### Recorded data
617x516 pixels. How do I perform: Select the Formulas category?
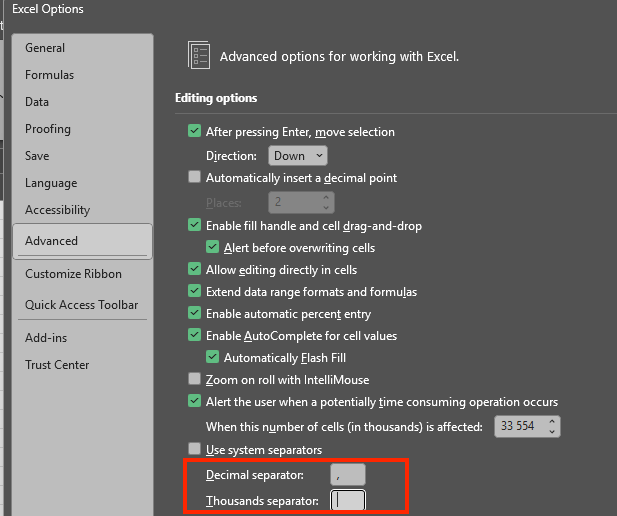coord(49,75)
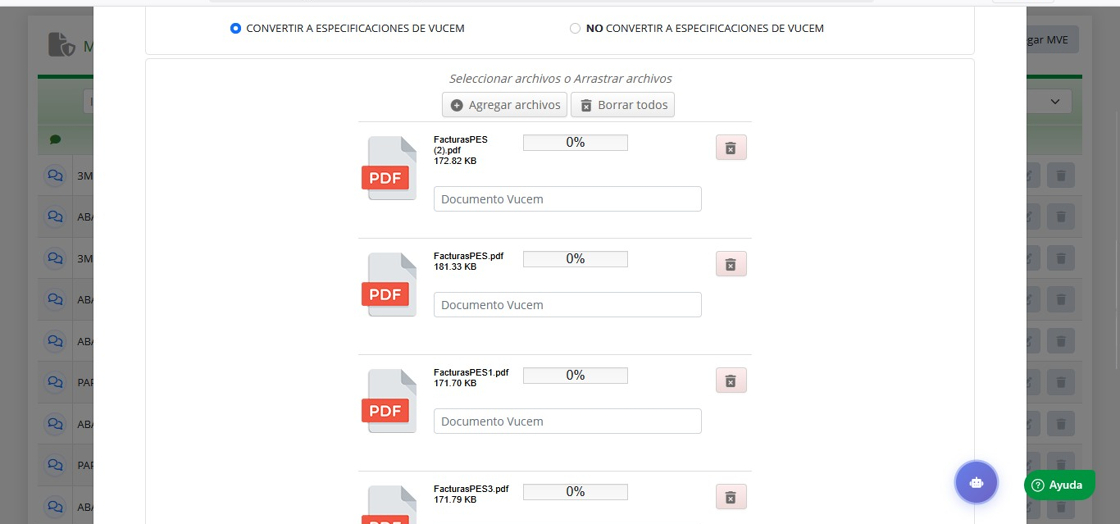Open the green Ayuda help button
This screenshot has height=524, width=1120.
[1058, 485]
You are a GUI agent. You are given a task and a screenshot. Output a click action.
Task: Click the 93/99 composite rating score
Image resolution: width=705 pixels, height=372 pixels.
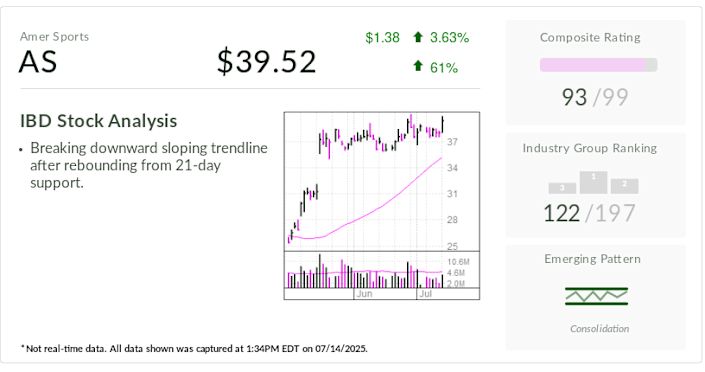[595, 97]
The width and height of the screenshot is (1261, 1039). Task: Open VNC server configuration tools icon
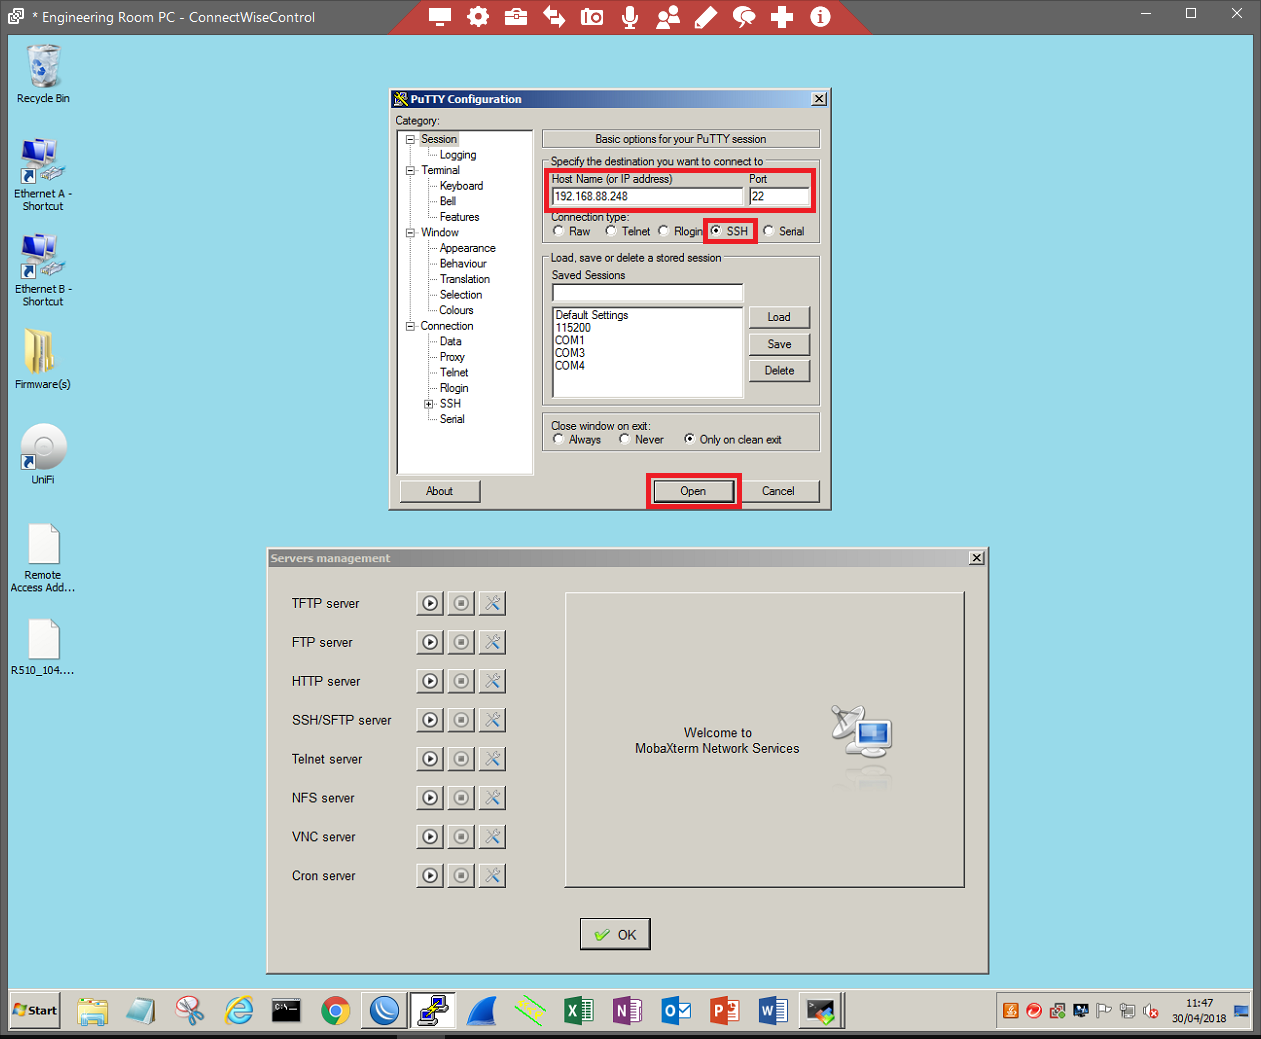[492, 837]
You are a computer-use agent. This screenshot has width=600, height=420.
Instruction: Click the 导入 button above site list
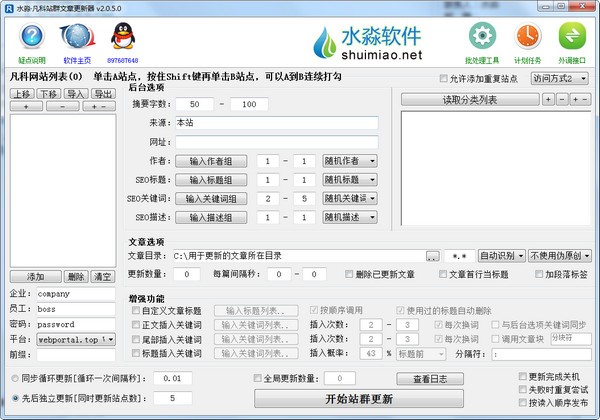[73, 93]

### How to complete this task
What you return should be the exact lines from the one containing "Instruction: Click the" through the end of the listing above, both included, minus any pictures.

### Response to the task
Instruction: Click the 导入 button above site list
[73, 93]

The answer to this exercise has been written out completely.